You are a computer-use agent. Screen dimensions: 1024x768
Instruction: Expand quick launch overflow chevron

==

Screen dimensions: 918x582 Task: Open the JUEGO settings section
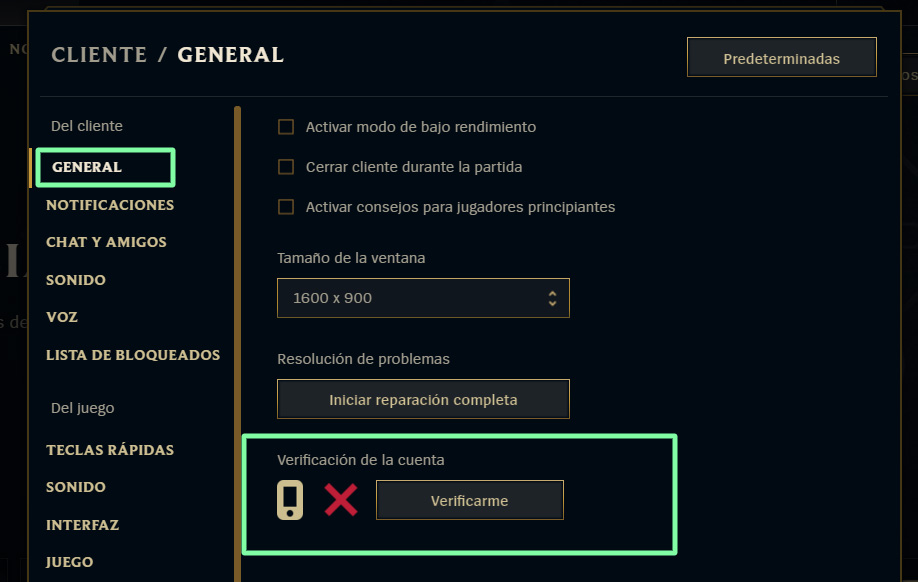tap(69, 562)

--

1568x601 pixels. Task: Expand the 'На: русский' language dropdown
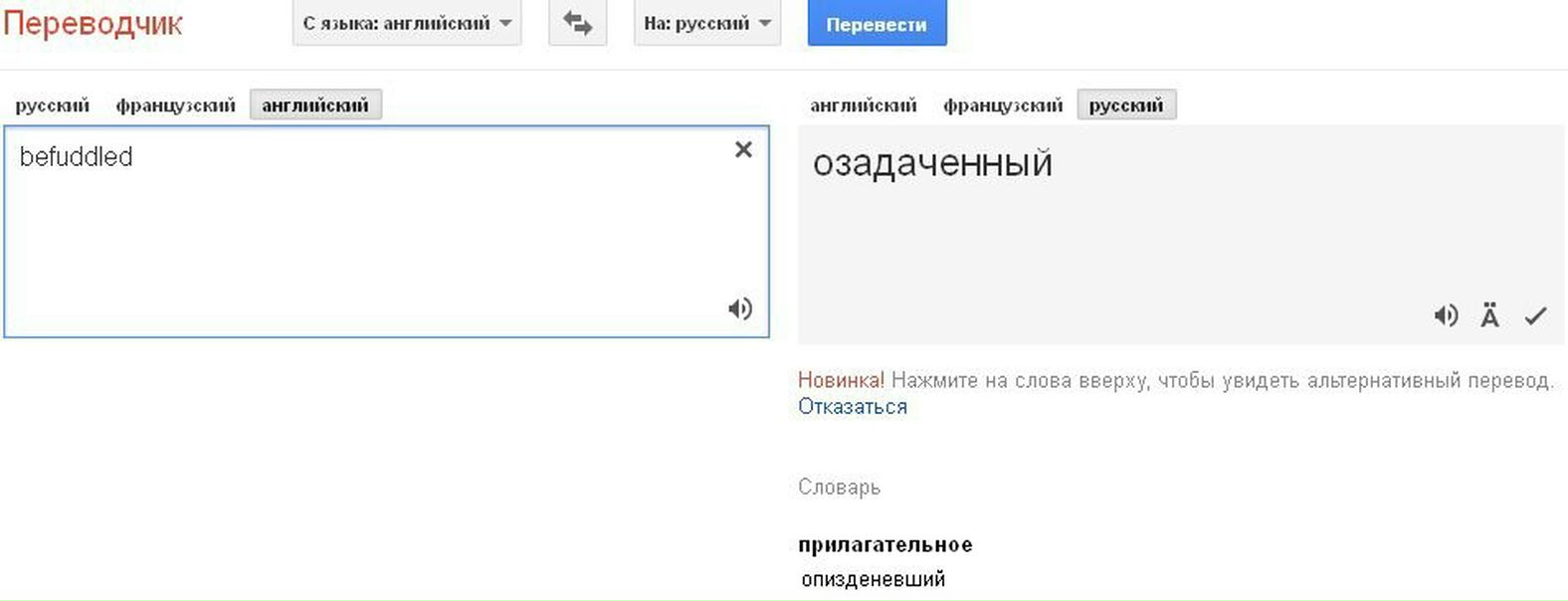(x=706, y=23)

Problem details:
Begin at the line of the listing that contains "1568x601 pixels. Task: Expand" and stop after the line that contains "(x=706, y=23)". Give those lines as a two-column CSV with the headers instruction and location, one row for each instruction and its location, each value in double quotes with line breaks turned into spaces and the pictures left out.

Reply:
instruction,location
"1568x601 pixels. Task: Expand the 'На: русский' language dropdown","(x=706, y=23)"